- What is required: Copy out exactly the lines from the one containing "Given: Expand the LMO trend curve tree item" to the last line of the records below, both included, and leave out any pictures.

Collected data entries
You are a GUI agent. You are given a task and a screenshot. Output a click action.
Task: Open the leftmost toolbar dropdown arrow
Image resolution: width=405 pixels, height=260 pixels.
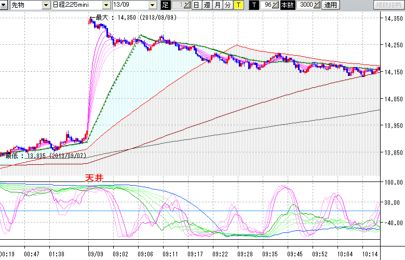click(4, 5)
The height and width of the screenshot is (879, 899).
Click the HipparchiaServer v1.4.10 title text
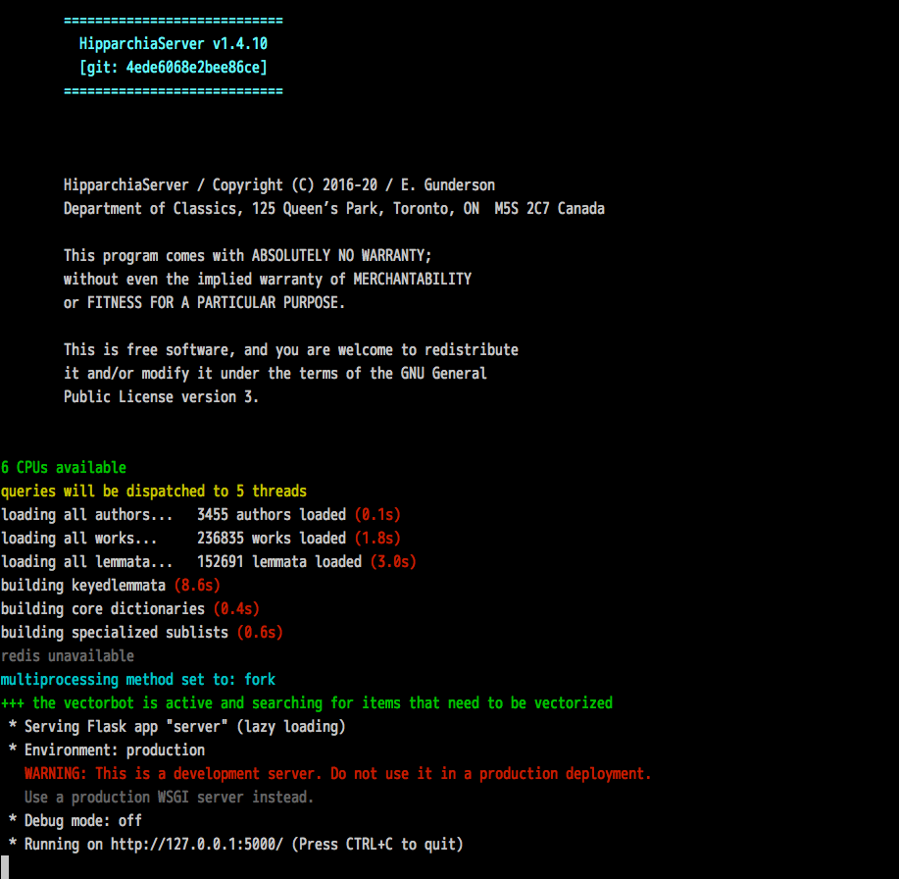click(173, 43)
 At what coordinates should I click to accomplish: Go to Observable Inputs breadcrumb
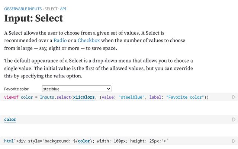[x=23, y=8]
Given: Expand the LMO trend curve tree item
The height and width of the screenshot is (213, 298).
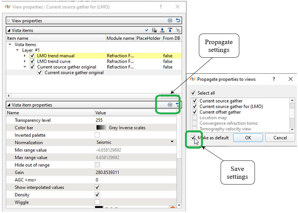Looking at the screenshot, I should pos(25,61).
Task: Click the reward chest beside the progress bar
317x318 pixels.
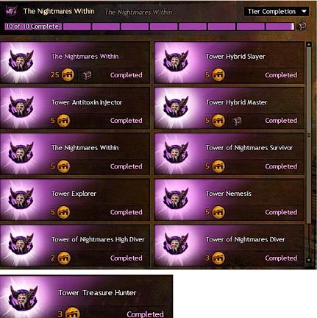Action: pos(302,26)
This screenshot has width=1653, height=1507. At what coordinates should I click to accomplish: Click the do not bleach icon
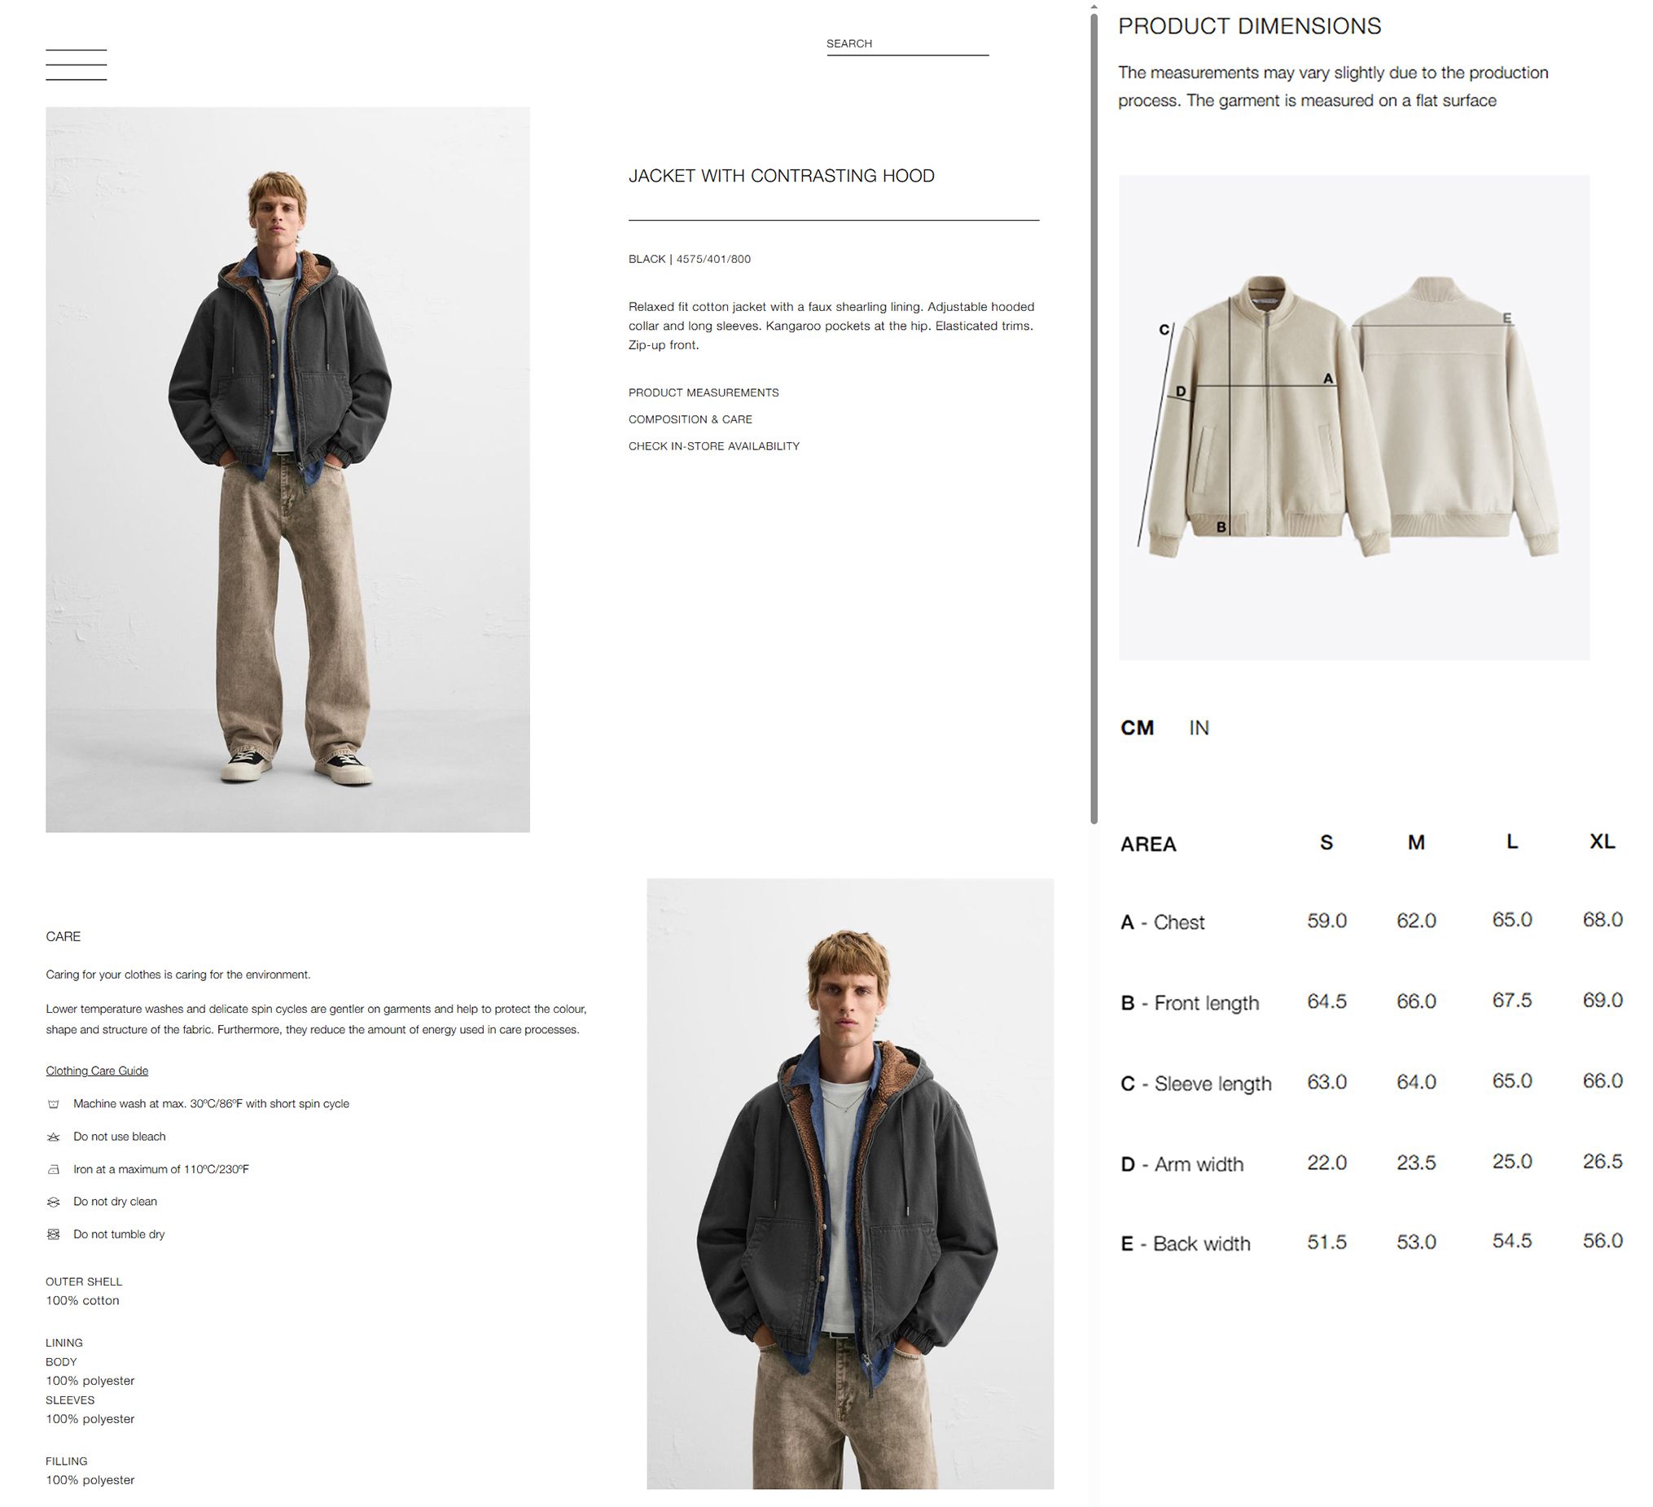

- Response for this exercise:
Given: Expand the LMO trend curve tree item
The height and width of the screenshot is (213, 298).
Looking at the screenshot, I should pos(25,61).
Task: Click the reward chest beside the progress bar
317x318 pixels.
Action: pos(302,26)
This screenshot has width=1653, height=1507. At what coordinates should I click to accomplish: Click the do not bleach icon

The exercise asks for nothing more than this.